The answer must repeat each line of the material exactly.

+--

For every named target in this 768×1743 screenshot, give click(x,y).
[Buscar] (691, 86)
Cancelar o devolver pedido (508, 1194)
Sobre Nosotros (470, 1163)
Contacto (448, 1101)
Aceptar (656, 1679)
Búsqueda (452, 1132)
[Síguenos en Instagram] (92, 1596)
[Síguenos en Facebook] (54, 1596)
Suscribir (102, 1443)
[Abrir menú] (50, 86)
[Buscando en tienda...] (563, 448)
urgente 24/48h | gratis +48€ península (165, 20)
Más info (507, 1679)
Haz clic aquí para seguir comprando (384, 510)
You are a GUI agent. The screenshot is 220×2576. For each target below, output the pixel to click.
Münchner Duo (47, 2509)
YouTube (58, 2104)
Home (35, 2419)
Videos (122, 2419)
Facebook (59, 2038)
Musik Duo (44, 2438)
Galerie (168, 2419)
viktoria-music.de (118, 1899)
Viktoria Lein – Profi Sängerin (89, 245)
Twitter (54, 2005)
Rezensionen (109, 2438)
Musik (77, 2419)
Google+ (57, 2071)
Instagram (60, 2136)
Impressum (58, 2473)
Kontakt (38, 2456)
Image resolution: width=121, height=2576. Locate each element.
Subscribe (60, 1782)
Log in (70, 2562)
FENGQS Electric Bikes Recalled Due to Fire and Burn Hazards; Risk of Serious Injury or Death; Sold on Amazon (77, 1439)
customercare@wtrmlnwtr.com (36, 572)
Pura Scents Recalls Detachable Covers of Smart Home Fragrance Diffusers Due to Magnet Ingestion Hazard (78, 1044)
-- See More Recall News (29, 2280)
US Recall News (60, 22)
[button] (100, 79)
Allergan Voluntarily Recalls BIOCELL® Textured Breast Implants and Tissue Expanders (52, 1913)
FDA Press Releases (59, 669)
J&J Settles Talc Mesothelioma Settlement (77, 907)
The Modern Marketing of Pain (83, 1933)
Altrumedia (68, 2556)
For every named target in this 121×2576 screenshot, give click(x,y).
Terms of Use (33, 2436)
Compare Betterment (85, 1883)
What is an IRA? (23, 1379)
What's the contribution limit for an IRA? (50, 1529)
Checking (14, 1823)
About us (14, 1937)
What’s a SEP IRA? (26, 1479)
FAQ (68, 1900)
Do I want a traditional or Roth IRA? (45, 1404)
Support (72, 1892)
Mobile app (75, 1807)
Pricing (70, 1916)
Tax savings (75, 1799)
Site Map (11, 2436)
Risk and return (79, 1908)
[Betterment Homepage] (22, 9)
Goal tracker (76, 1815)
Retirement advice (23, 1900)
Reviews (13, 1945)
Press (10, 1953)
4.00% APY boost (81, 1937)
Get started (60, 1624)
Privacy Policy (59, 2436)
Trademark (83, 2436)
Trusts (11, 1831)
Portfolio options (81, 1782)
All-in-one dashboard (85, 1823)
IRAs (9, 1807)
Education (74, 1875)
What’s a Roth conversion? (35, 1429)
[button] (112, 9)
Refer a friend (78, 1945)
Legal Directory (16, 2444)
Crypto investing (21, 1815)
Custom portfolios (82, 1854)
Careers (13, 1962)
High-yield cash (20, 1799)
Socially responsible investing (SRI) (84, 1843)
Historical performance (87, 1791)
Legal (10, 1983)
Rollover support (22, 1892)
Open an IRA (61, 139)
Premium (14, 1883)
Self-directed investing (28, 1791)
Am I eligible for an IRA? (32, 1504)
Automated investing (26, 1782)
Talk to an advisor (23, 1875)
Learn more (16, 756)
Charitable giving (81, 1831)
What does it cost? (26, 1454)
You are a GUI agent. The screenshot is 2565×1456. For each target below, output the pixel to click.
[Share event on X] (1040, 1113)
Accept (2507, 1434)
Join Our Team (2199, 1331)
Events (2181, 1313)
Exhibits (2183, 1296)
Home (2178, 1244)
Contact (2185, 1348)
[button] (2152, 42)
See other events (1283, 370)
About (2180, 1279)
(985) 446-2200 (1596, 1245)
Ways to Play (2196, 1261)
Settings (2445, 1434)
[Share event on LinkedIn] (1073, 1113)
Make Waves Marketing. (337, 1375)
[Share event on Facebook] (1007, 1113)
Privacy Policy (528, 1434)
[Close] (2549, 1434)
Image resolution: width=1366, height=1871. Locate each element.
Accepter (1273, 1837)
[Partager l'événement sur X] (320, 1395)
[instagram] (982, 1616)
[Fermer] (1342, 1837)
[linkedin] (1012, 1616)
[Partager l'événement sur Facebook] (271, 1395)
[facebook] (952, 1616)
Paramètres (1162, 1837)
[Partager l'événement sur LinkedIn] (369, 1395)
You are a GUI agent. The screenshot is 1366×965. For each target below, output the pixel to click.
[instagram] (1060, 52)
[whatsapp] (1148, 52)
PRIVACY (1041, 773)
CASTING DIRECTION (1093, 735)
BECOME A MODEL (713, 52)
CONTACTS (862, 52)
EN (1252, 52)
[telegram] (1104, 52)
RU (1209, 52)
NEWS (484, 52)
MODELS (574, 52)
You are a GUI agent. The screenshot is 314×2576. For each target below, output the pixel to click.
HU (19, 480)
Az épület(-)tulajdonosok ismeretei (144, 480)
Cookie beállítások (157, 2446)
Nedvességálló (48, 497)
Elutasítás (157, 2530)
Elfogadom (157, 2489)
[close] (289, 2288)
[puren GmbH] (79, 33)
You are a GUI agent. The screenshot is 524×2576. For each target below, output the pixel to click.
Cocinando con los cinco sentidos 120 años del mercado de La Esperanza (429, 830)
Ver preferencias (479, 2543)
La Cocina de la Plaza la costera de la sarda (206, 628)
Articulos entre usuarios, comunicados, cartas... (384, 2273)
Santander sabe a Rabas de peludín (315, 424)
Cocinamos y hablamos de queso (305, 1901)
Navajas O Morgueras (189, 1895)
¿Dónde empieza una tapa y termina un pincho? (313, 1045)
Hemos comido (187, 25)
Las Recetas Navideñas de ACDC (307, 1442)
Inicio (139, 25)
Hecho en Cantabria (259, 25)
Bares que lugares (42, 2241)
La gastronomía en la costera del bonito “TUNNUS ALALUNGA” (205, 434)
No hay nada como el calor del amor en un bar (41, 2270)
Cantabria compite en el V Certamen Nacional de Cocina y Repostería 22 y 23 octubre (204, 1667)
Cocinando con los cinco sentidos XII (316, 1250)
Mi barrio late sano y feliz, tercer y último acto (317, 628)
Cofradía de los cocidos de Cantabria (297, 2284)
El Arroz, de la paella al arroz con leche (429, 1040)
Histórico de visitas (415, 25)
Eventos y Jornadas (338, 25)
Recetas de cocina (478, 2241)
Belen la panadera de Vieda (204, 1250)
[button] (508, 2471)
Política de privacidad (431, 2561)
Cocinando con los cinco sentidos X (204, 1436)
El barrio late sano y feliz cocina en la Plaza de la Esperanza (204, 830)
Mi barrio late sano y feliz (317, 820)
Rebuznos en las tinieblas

+--

▸ RESPONSE BOX:
For every named target in this 768×1743 screenshot, give click(x,y).
[Buscar] (691, 86)
Cancelar o devolver pedido (508, 1194)
Sobre Nosotros (470, 1163)
Contacto (448, 1101)
Aceptar (656, 1679)
Búsqueda (452, 1132)
[Síguenos en Instagram] (92, 1596)
[Síguenos en Facebook] (54, 1596)
Suscribir (102, 1443)
[Abrir menú] (50, 86)
[Buscando en tienda...] (563, 448)
urgente 24/48h | gratis +48€ península (165, 20)
Más info (507, 1679)
Haz clic aquí para seguir comprando (384, 510)
You are a GUI agent. The screenshot is 220×2576. For each target below, output the pixel to click.
Münchner Duo (47, 2509)
YouTube (58, 2104)
Home (35, 2419)
Videos (122, 2419)
Facebook (59, 2038)
Musik Duo (44, 2438)
Galerie (168, 2419)
viktoria-music.de (118, 1899)
Viktoria Lein – Profi Sängerin (89, 245)
Twitter (54, 2005)
Rezensionen (109, 2438)
Musik (77, 2419)
Google+ (57, 2071)
Instagram (60, 2136)
Impressum (58, 2473)
Kontakt (38, 2456)
Image resolution: width=121, height=2576. Locate each element.
Subscribe (60, 1782)
Log in (70, 2562)
FENGQS Electric Bikes Recalled Due to Fire and Burn Hazards; Risk of Serious Injury or Death; Sold on Amazon (77, 1439)
customercare@wtrmlnwtr.com (36, 572)
Pura Scents Recalls Detachable Covers of Smart Home Fragrance Diffusers Due to Magnet Ingestion Hazard (78, 1044)
-- See More Recall News (29, 2280)
US Recall News (60, 22)
[button] (100, 79)
Allergan Voluntarily Recalls BIOCELL® Textured Breast Implants and Tissue Expanders (52, 1913)
FDA Press Releases (59, 669)
J&J Settles Talc Mesothelioma Settlement (77, 907)
The Modern Marketing of Pain (83, 1933)
Altrumedia (68, 2556)
For every named target in this 121×2576 screenshot, give click(x,y).
Terms of Use (33, 2436)
Compare Betterment (85, 1883)
What is an IRA? (23, 1379)
What's the contribution limit for an IRA? (50, 1529)
Checking (14, 1823)
About us (14, 1937)
What’s a SEP IRA? (26, 1479)
FAQ (68, 1900)
Do I want a traditional or Roth IRA? (45, 1404)
Support (72, 1892)
Mobile app (75, 1807)
Pricing (70, 1916)
Tax savings (75, 1799)
Site Map (11, 2436)
Risk and return (79, 1908)
[Betterment Homepage] (22, 9)
Goal tracker (76, 1815)
Retirement advice (23, 1900)
Reviews (13, 1945)
Press (10, 1953)
4.00% APY boost (81, 1937)
Get started (60, 1624)
Privacy Policy (59, 2436)
Trademark (83, 2436)
Trusts (11, 1831)
Portfolio options (81, 1782)
All-in-one dashboard (85, 1823)
IRAs (9, 1807)
Education (74, 1875)
What’s a Roth conversion? (35, 1429)
[button] (112, 9)
Refer a friend (78, 1945)
Legal Directory (16, 2444)
Crypto investing (21, 1815)
Custom portfolios (82, 1854)
Careers (13, 1962)
High-yield cash (20, 1799)
Socially responsible investing (SRI) (84, 1843)
Historical performance (87, 1791)
Legal (10, 1983)
Rollover support (22, 1892)
Open an IRA (61, 139)
Premium (14, 1883)
Self-directed investing (28, 1791)
Am I eligible for an IRA? (32, 1504)
Automated investing (26, 1782)
Talk to an advisor (23, 1875)
Learn more (16, 756)
Charitable giving (81, 1831)
What does it cost? (26, 1454)
You are a GUI agent. The screenshot is 2565×1456. For each target below, output the pixel to click.
[Share event on X] (1040, 1113)
Accept (2507, 1434)
Join Our Team (2199, 1331)
Events (2181, 1313)
Exhibits (2183, 1296)
Home (2178, 1244)
Contact (2185, 1348)
[button] (2152, 42)
See other events (1283, 370)
About (2180, 1279)
(985) 446-2200 (1596, 1245)
Ways to Play (2196, 1261)
Settings (2445, 1434)
[Share event on LinkedIn] (1073, 1113)
Make Waves Marketing. (337, 1375)
[Share event on Facebook] (1007, 1113)
Privacy Policy (528, 1434)
[Close] (2549, 1434)
Image resolution: width=1366, height=1871. Locate each element.
Accepter (1273, 1837)
[Partager l'événement sur X] (320, 1395)
[instagram] (982, 1616)
[Fermer] (1342, 1837)
[linkedin] (1012, 1616)
[Partager l'événement sur Facebook] (271, 1395)
[facebook] (952, 1616)
Paramètres (1162, 1837)
[Partager l'événement sur LinkedIn] (369, 1395)
You are a GUI agent. The screenshot is 1366×965. For each target below, output the pixel to click.
[instagram] (1060, 52)
[whatsapp] (1148, 52)
PRIVACY (1041, 773)
CASTING DIRECTION (1093, 735)
BECOME A MODEL (713, 52)
CONTACTS (862, 52)
EN (1252, 52)
[telegram] (1104, 52)
RU (1209, 52)
NEWS (484, 52)
MODELS (574, 52)
You are a GUI agent. The screenshot is 314×2576. For each target below, output the pixel to click.
HU (19, 480)
Az épület(-)tulajdonosok ismeretei (144, 480)
Cookie beállítások (157, 2446)
Nedvességálló (48, 497)
Elutasítás (157, 2530)
Elfogadom (157, 2489)
[close] (289, 2288)
[puren GmbH] (79, 33)
You are a GUI agent. The screenshot is 524×2576. For each target below, output the pixel to click.
Cocinando con los cinco sentidos 120 años del mercado de La Esperanza (429, 830)
Ver preferencias (479, 2543)
La Cocina de la Plaza la costera de la sarda (206, 628)
Articulos entre usuarios, comunicados, cartas... (384, 2273)
Santander sabe a Rabas de peludín (315, 424)
Cocinamos y hablamos de queso (305, 1901)
Navajas O Morgueras (189, 1895)
¿Dónde empieza una tapa y termina un pincho? (313, 1045)
Hemos comido (187, 25)
Las Recetas Navideñas de ACDC (307, 1442)
Inicio (139, 25)
Hecho en Cantabria (259, 25)
Bares que lugares (42, 2241)
La gastronomía en la costera del bonito “TUNNUS ALALUNGA” (205, 434)
No hay nada como el calor del amor en un bar (41, 2270)
Cantabria compite en el V Certamen Nacional de Cocina y Repostería 22 y 23 octubre (204, 1667)
Cocinando con los cinco sentidos XII (316, 1250)
Mi barrio late sano y feliz, tercer y último acto (317, 628)
Cofradía de los cocidos de Cantabria (297, 2284)
El Arroz, de la paella al arroz con leche (429, 1040)
Histórico de visitas (415, 25)
Eventos y Jornadas (338, 25)
Recetas de cocina (478, 2241)
Belen la panadera de Vieda (204, 1250)
[button] (508, 2471)
Política de privacidad (431, 2561)
Cocinando con los cinco sentidos X (204, 1436)
El barrio late sano y feliz cocina en la Plaza de la Esperanza (204, 830)
Mi barrio late sano y feliz (317, 820)
Rebuznos en las tinieblas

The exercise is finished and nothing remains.